MCC950 is a novel NLRP3 inflammasome inhibitor that possesses potent anti-inflammatory properties in acute myocardial infarction (AMI). However, the lack of noninvasive monitoring methods limits its potential clinical translation. Thus, we sought to investigate whether 18F-FDG PET imaging can monitor the therapeutic effects of MCC950 in an AMI murine model. C57BL/6 mice were used to generate an AMI model. MCC950 or sterile saline was intraperitoneally administered 1 hour after surgery and then daily for 7 consecutive days. 18F-FDG PET (inflammation) imaging was used to monitor inflammatory changes on days 3 and 5. Immunohistochemistry and Western blot were used to detect inflammatory markers and to confirm the PET imaging results. 18F-FDG PET (viability) imaging was used to quantitate the viability defect expansion on days 7 and 28. Cardiac ultrasound and survival analyses were performed to evaluate the cardiac function and survival rate. Adverse remodeling was determined by Wheat Germ Agglutinin (WGA) and Masson trichrome staining. The FDG-PET (inflammation) imaging revealed that MCC950 treatment led to lower 18F-FDG inflammatory uptakes, at the infarct region, on days 3 and 5 when compared to the MI group. The decreased M1 macrophages and neutrophils infiltration and the remission of the NLRP3/IL-1β pathway, confirmed the FDG-PET (inflammation) imaging results. The FDG-PET (viability) imaging revealed that MCC950 significantly decreased the expansion of the viability defect, demonstrating its myocardial preservation effects. The acute FDG-PET (inflammation) signal positively correlated with the late viability defect and with the reduction in the left ventricular ejection fraction (LVEF).
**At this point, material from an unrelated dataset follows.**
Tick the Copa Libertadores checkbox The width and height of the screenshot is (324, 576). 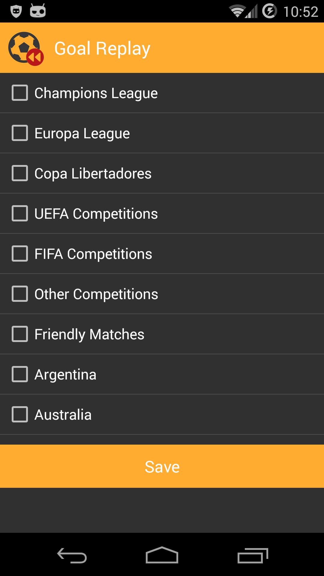click(x=20, y=173)
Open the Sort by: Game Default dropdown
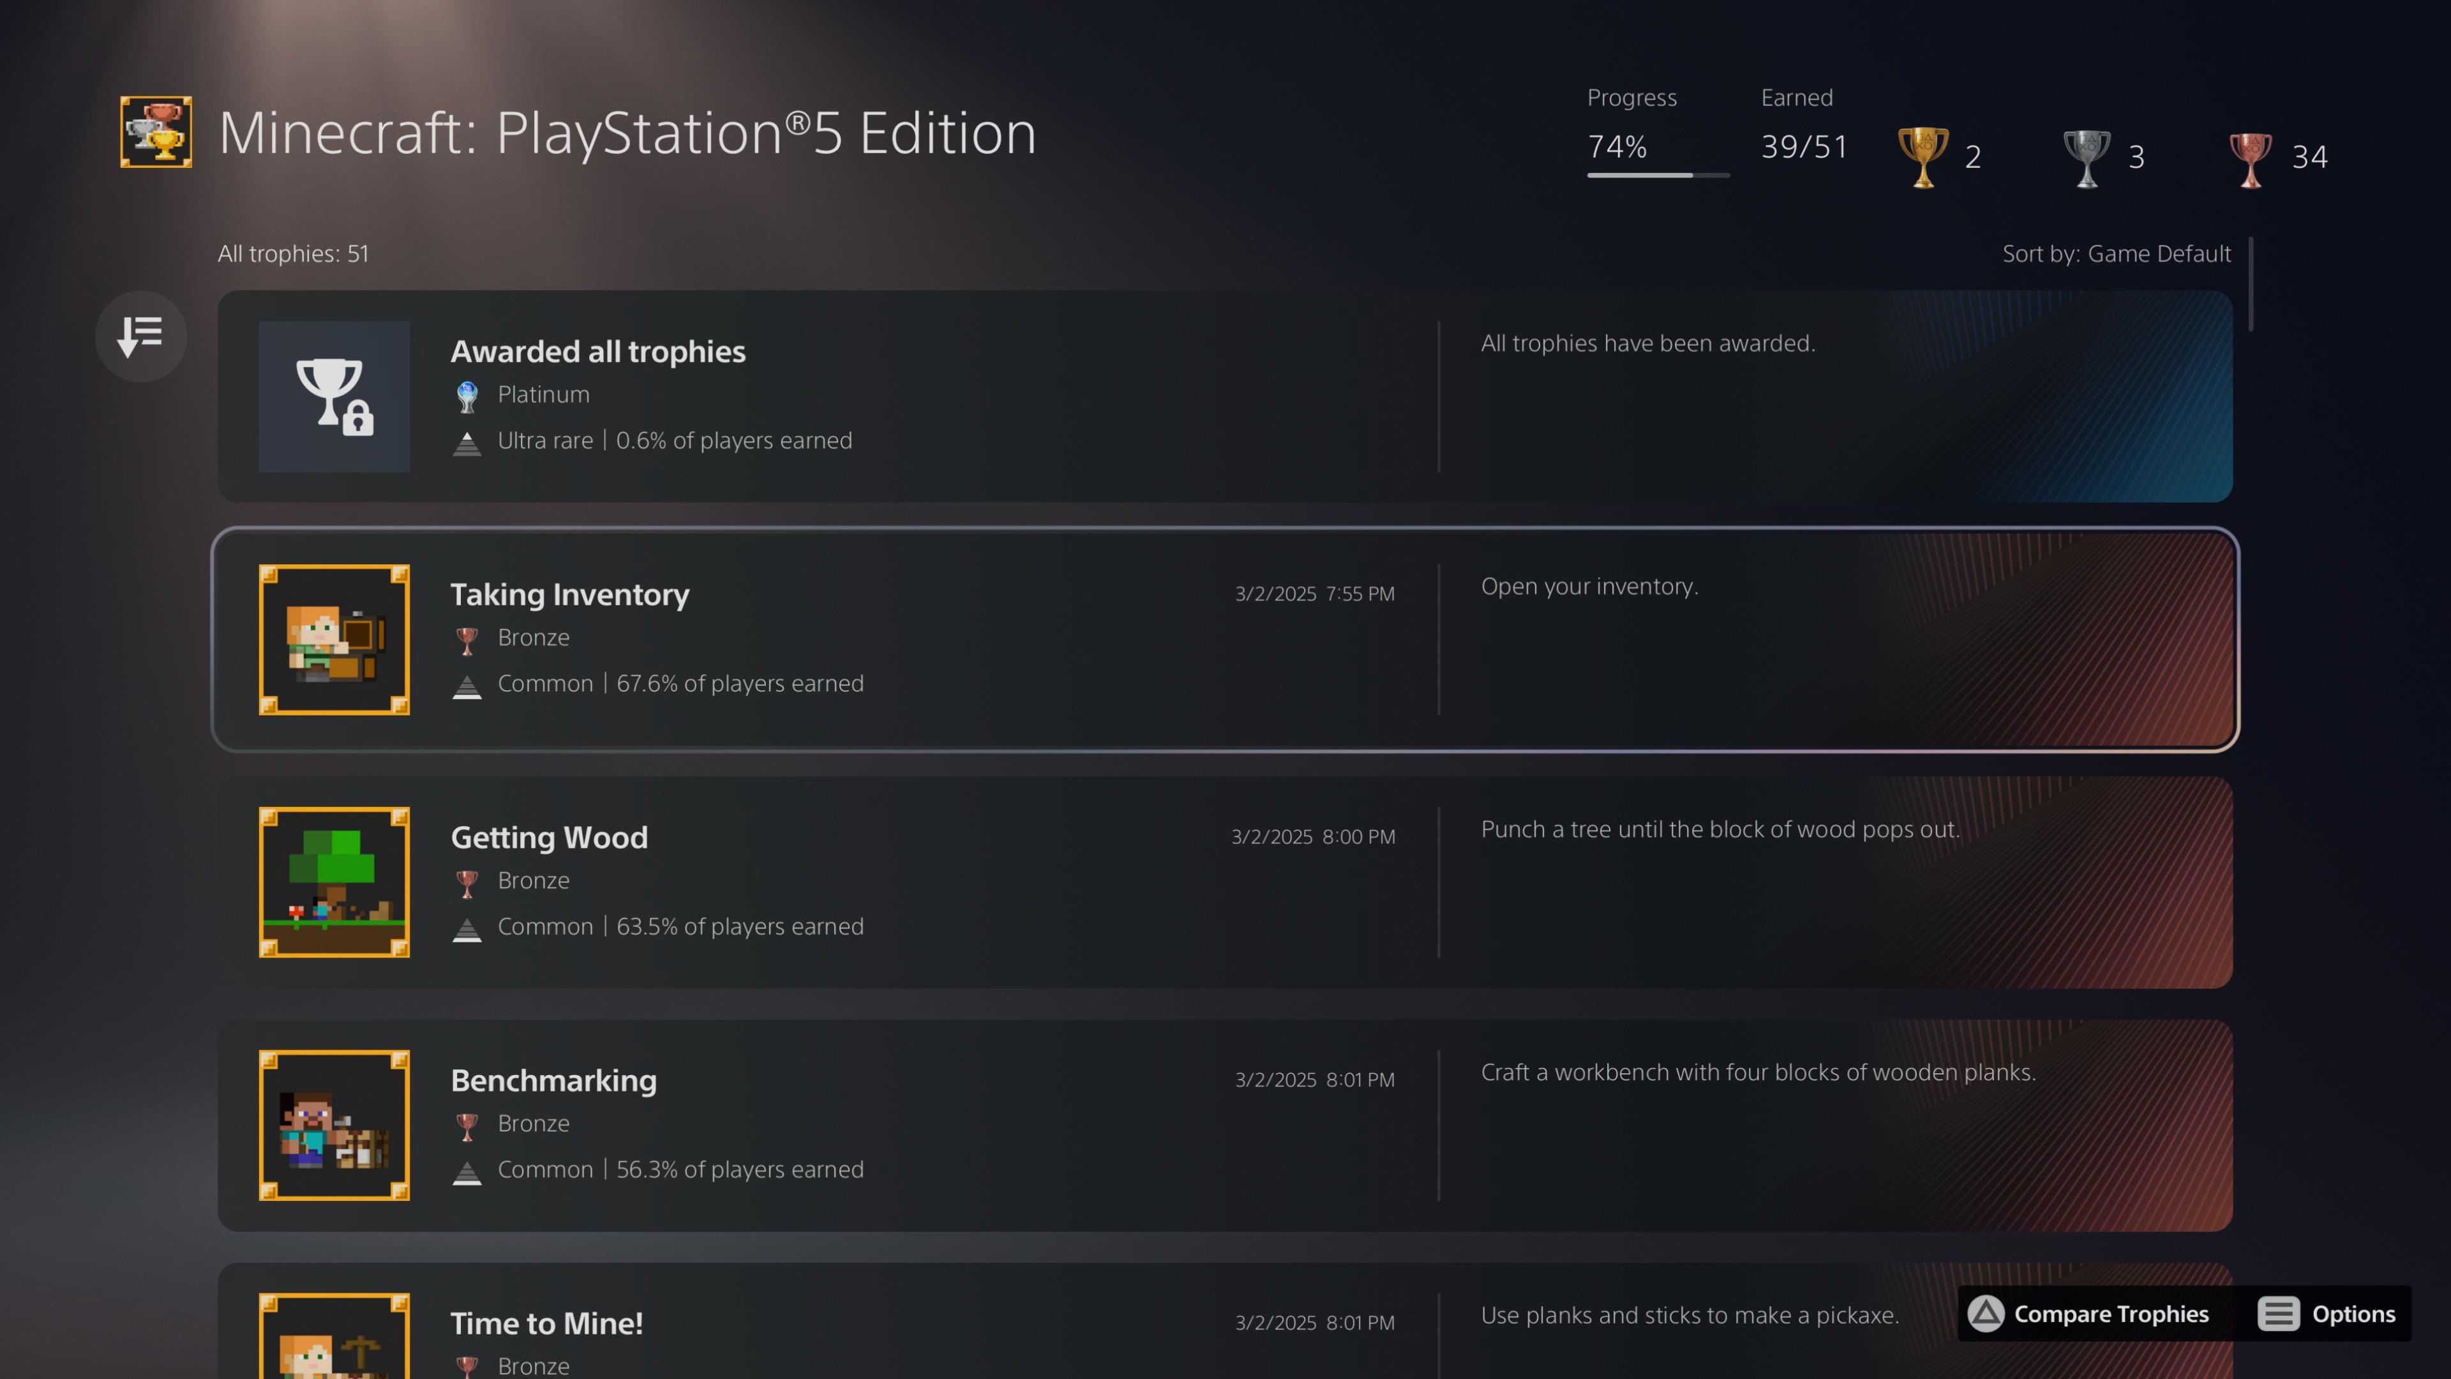 (2116, 254)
Additionally, the alleviated adverse remodeling and the improved survival rate further support the anti-inflammatory efficiency of MCC950 in AMI. Using 18F-FDG PET imaging, we noninvasively demonstrated the therapeutic effects of MCC950 in AMI and showed that 18F-FDG PET imaging holds promising application potentials in MCC950’s clinical translation.